Eighty-two participants were recruited (41 male, 41 female). Participants were recruited from responses to posters and emails and consisted of a mixture of staff from local businesses and organisations, University of Nottingham staff and students. All participants held a full UK driving licence (average number of years holding licence 16 years), were aged between 21 and 65, drove at least 3000 miles per year (range 3000–25,000, average 9000 miles) and had driven on a motorway in the last 6 months (on average 1–2 days each month).

4.2 Apparatus and materials

The study took place in the University of Nottingham driving simulator. This simulator is fixed-base, of medium fidelity, and utilises the front half of a 2001 Honda Civic (see Fig. 1). The simulator provides a 270° wrap-around image of a driving scene on a curved screen via three overhead projectors, together with a back and side projection (for mirrors). Drivers are able to interact with the scene using the original steering wheel, pedals and indicators. The simulator has a sound environment comprised of vehicle, wind and road noise, with low-frequency engine noise vibration simulated through the drivers’ seat and pedals using transducers. STISIM (http://www.systemstech.com/) software provides considerable flexibility for the research team to manipulate the driving experience to investigate issues of interest.

Fig. 1
figure 1

Driving simulator displaying VMS

All signs were displayed during the scenario and simulator studies using the standard font as used on UK motorway VMS (see Fig. 2).

Fig. 2
figure 2

Example VMS displayed using standard UK font

4.3 Procedure

Participants completed a consent form before completing the study. The studies took between 1.5 and 2 h. Each participant was paid £30 to compensate for the time taken to complete the study.

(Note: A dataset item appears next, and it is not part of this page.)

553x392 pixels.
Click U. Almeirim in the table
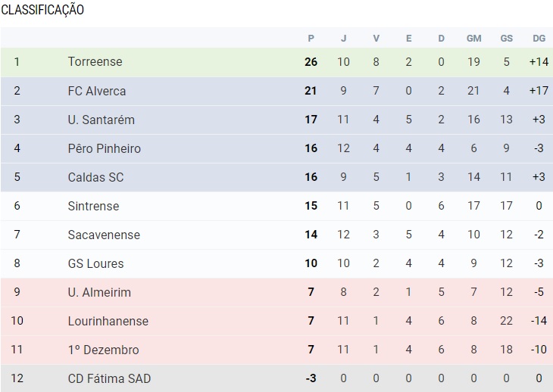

The following sections discuss the specific procedure for each set of signs

4.3.1 Set 1: Severe weather and other traffic messages

Table 2 shows the messages presented to participants. All messages were presented the messages on a computer screen using Powerpoint™.

Table 2 Set 1: Severe weather and other traffic messages

Participants were asked to imagine that they were driving down the motorway and saw the message on a VMS. For message 1 they were told that today’s date in the scenario was the morning of 24 January; for message 6 they were told that they were in stationary traffic.

Participants were asked the following questions about each message: (1) Do you think this message would be useful? (yes/no written response required); (2) What do you think people should do if they saw this message? (open-ended written response required); (3) What do you think you would do if you saw this message? (open-ended written response required).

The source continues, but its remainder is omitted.